The hotel was well known to most of the team and I had stayed here once before, so there was a comforting quaintness about it with it’s eccentric services, and intermittent electricity supply and Aircon. There was a hint of wifi but not enough to be of any use to me. Somehow the others seem to be texting and whatsapping. I seem to have technological dark cloud following me. Still we had finally arrived, we could relax and get ourselves settled in for the week ahead. The journey itself is a big part of being here and so it was good to get that over.

Postcards from Haiti 3

The Bus to Dajabon

IMG_1734The bus left the Caribe station in Santo Domingo at 6.30 am, but by 6.00 most passengers were already in their seats patiently waiting. There were bags everywhere. A guy was helping his half paralysed brother into a seat with a loving tenderness that was touching. It was noisy with loud animated conversations but above the melee was one woman who was standing at the front speaking very loudly. She was standing under the reading light and the spotlight effect illuminated her gesturing hands. I couldn’t see who she was talking too but it sounded very passionate and urgent.  It took some time before I realised that she was praying. Praying for our journey and giving praise to God with a “Gloria a Jesus, Hallelujah!” It was the point in my trip when I truly relaxed.

Postcards from Haiti 2

IMG_1767The Shoe-shine boys of Dajabon

Leaving the bus I was met with the furnace like midday heat of Dajabon. Suddenly my case was heavy and steps were slow as I made my way out of the marshalling yard past the money dealers and motorcycle taxis offering lifts to Haiti. I was not sure if my memory of this part of the city was clear in my brain but I didn’t give any sign of being unsure or even lost and walked on purposefully. After a few directional errors I found my way past the basket ball yard through the garage and found the amenable Cafe Beller with a group of shoeshine boys following. I so wanted to have my shoes done but just could not work out what was an appropriate charge and only held big currency. 20 US$ seemed a bit over the top.
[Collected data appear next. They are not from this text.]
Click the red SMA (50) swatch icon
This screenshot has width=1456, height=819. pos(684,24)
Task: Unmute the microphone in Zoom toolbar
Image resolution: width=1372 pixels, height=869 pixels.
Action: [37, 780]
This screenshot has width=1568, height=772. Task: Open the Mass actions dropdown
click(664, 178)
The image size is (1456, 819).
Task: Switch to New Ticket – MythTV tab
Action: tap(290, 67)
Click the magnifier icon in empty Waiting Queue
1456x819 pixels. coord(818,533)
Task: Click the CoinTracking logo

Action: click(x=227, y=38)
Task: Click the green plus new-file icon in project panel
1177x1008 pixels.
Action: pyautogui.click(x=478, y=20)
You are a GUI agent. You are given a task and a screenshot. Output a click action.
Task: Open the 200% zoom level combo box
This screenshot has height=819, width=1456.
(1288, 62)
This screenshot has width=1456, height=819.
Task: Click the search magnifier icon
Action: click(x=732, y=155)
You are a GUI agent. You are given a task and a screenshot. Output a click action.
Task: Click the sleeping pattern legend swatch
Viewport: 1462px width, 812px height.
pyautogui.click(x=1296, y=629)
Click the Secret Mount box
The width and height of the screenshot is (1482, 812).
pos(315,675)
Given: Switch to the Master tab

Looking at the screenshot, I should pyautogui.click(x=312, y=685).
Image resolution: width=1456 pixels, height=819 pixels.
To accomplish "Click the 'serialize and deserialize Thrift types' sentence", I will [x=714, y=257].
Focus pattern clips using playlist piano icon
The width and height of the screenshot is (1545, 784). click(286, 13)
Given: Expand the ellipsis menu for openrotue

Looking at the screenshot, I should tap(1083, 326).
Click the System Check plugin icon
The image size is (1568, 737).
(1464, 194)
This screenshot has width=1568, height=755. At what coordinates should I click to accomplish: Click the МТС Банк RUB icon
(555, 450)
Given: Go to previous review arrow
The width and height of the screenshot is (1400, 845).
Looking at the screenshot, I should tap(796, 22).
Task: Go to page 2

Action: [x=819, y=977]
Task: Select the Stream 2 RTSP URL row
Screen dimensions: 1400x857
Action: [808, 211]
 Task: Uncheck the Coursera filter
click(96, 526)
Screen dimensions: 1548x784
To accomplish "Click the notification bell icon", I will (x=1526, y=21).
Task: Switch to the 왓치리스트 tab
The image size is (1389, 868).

I met one of the boys on my return journey and tried to get from him what a reasonable charge would be. He said anything, so I made my own stab at it, gave him 50pesos (equal to 1$) and hoped that would help and encourage him. I have never had my shoes done before and felt there was something mildly humiliating about it until I heard how Romulo Quicano Suane (Return to Ayacucho) would use the shoe shine boys whenever he could. As a boy growing up in Ayacucho, he was one of them.

At the cafe I found a seat at a table under a fan and ordered a lemon drink,perfectly chilled though a bit on the sharp side. It was such a great feeling to get here for my rendezvous with the rest of the team. I could relax and simply enjoy the ambience and take in my surroundings. When they all arrived a half hour later, it was a joyous reunion. This was going to be good.